Some needed fiber laid. Most needed connections in classrooms. And all needed to buy more internet service. Given slim school budgets, that meant successfully negotiating down the price of access.

They worked with 49 of the 50 United States (Kentucky already had fiber optic and opted not to participate) to upgrade services in the roughly 80,000 public school buildings in the United States. Of the 20,000 schools that needed infrastructure upgrades, only 1,350 still need fiber optic connections, mostly in small towns and rural communities.

When EducationSuperHighway launched in 2012, there were about 4 million students out of 47 million in U.S. public schools who had access to broadband strong enough to meet the needs in the classroom. Today, there are nearly 45 million students with that access.

“In 2019, we have a little over 2 million to go,” Marwell says. “And our expectation is that by 2020 we will have reached 99 percent of U.S. schools and we will actually go out of business. August 31, 2020. We’re done.”

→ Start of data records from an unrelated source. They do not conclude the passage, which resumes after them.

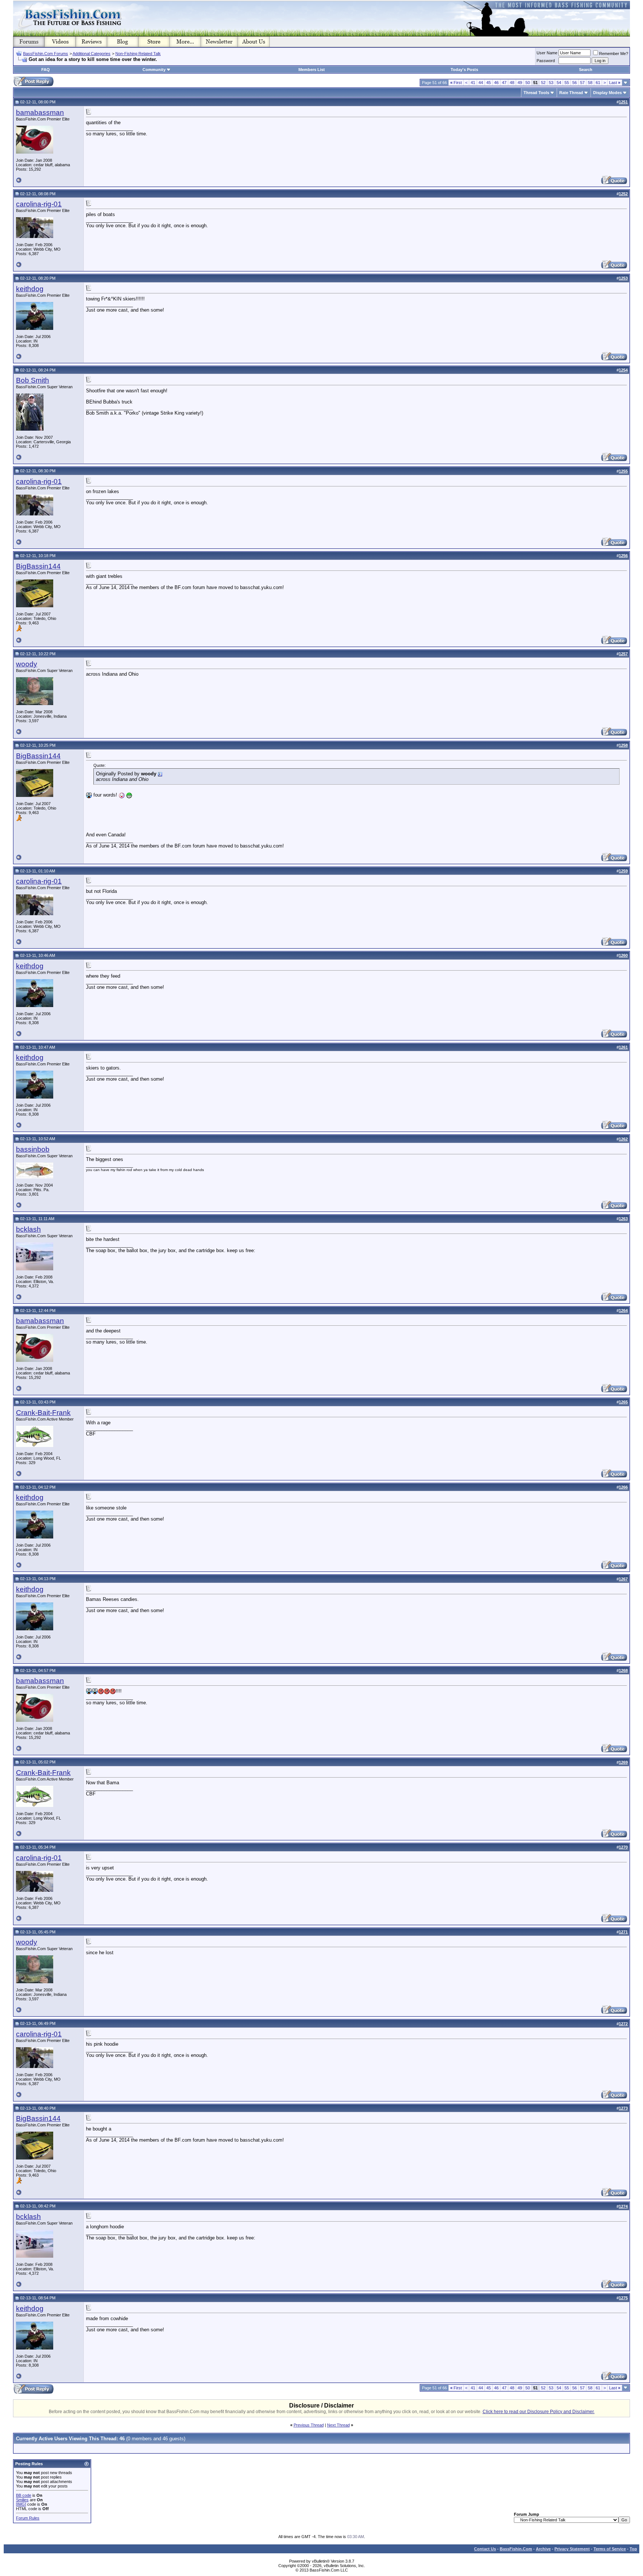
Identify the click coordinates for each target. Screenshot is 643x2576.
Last (614, 82)
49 (520, 82)
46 (496, 82)
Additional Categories (92, 53)
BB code (23, 2495)
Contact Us (485, 2549)
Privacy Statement (572, 2549)
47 (504, 82)
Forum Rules (27, 2518)
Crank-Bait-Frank (43, 1412)
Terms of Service (610, 2549)
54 (559, 82)
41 (473, 82)
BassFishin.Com (516, 2549)
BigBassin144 (38, 566)
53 (551, 82)
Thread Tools (536, 92)
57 (582, 82)
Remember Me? (613, 53)
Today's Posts (464, 69)
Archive (543, 2549)
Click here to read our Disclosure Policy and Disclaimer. (539, 2411)
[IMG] (21, 2504)
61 (598, 82)
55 (566, 82)
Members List (311, 69)
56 (574, 82)
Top (633, 2549)
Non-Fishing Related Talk (138, 53)
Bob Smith (32, 380)
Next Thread (338, 2425)
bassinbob (32, 1149)
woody (26, 664)
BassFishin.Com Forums (45, 53)
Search (585, 69)
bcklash (28, 1229)
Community (154, 69)
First (456, 82)
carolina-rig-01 (39, 204)
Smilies (22, 2500)
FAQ (45, 69)
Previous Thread (309, 2425)
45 (488, 82)
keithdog (30, 289)
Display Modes (607, 92)
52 (543, 82)
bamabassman (40, 112)
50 (527, 82)
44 (481, 82)
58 (590, 82)
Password (546, 60)
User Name (547, 53)
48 (512, 82)
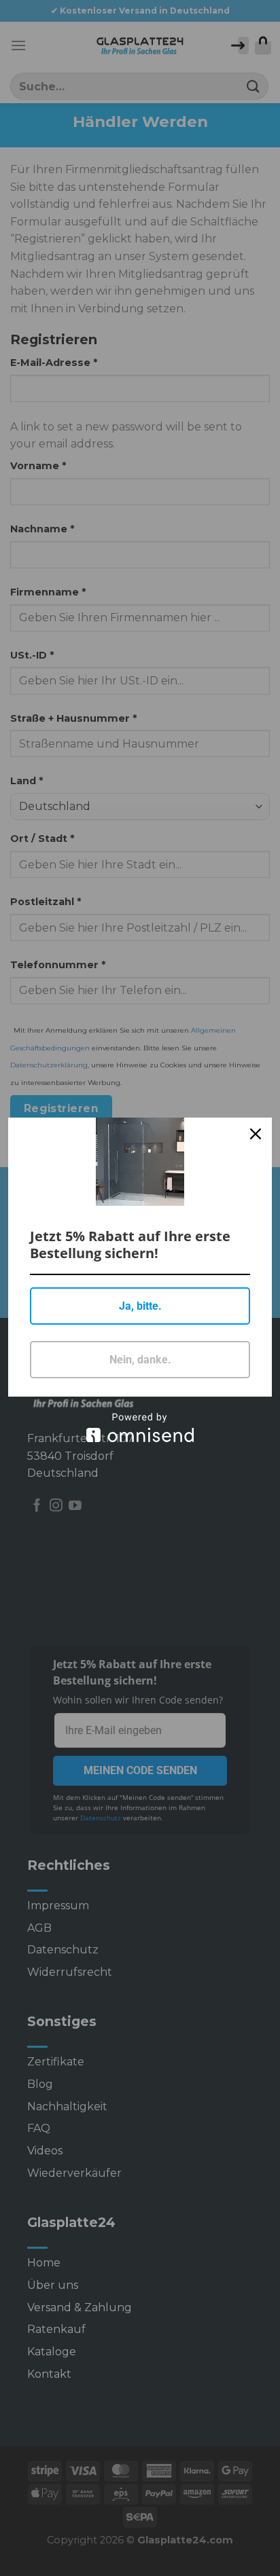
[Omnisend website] (140, 1427)
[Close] (255, 1134)
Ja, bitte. (140, 1306)
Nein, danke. (140, 1359)
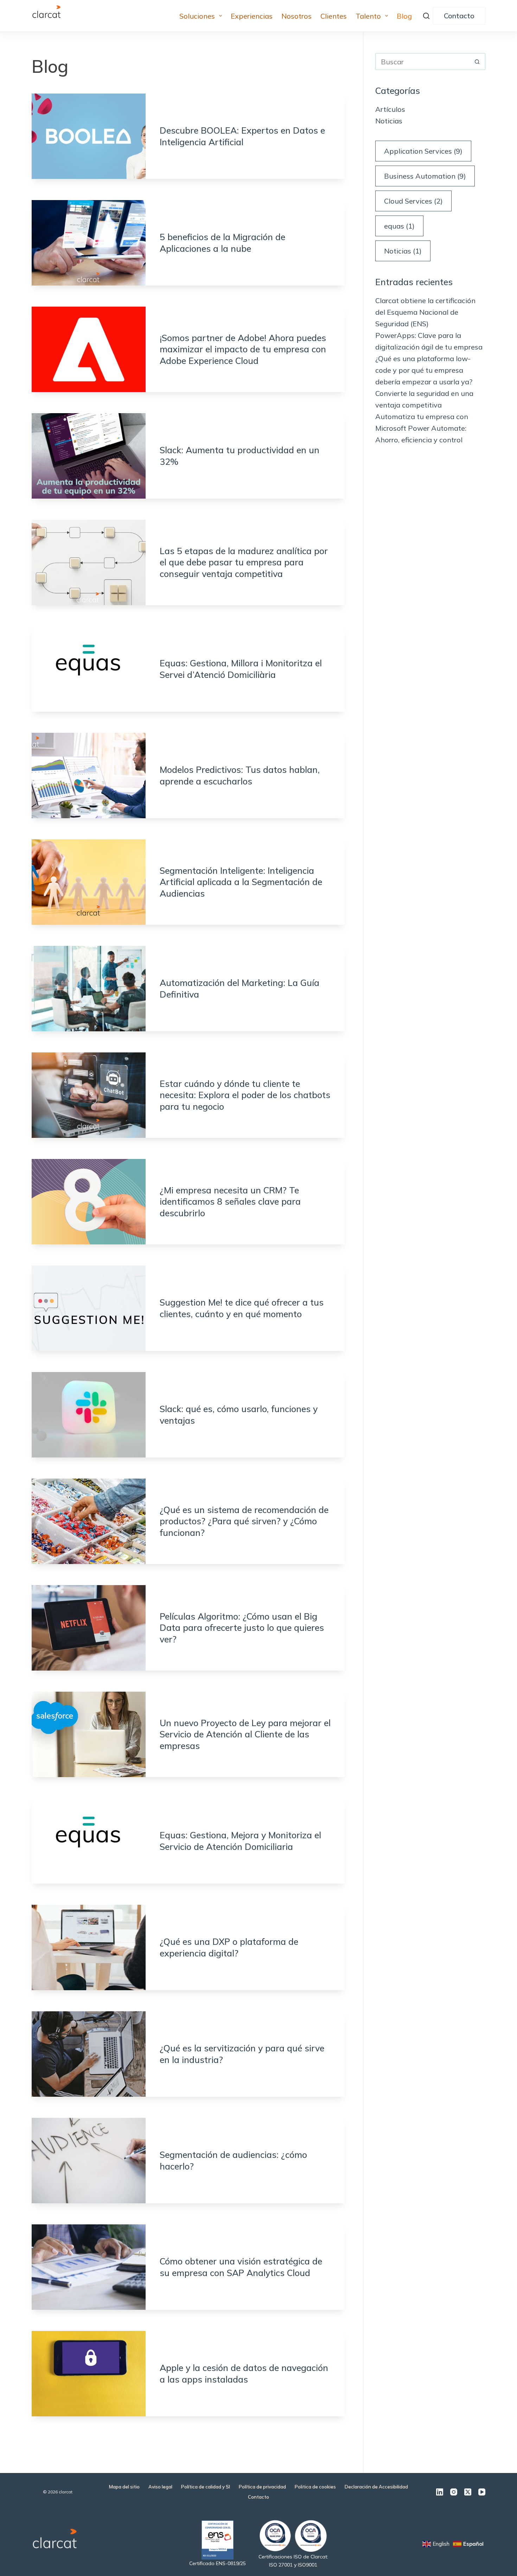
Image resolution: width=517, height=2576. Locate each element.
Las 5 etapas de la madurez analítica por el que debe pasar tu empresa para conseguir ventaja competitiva (244, 562)
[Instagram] (453, 2491)
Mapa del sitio (124, 2487)
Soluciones (197, 16)
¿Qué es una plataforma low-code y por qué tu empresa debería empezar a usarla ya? (423, 370)
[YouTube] (481, 2491)
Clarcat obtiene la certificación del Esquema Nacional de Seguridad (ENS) (425, 312)
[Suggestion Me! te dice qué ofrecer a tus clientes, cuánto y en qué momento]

Where’s this highway leading?

Marwell sees two areas that will require follow up: Steadily increasing the amount of internet bandwidth districts purchase and helping teachers employ technology.

“But the good news is the infrastructure is in place now,” Marwell says. “We’re building a product to leave behind, to give states and school districts data on who still needs to upgrade bandwidth and how to find better deals.

“I think we have set the stage for these leaders to continue driving upgrades going forward.”

Working with government at all levels has opened more doors to what may be Marwell’s next bold endeavor: leveraging data and technology to make government “dramatically more effective.”

“If you want to solve big problems, government has to be a part of it, and we have this incredible opportunity to improve it,” he says.

“The last seven years of work for me have without question been the most satisfying seven years of my career,” Marwell says. “I’m very interested in staying in the impact business and making a difference, every day.”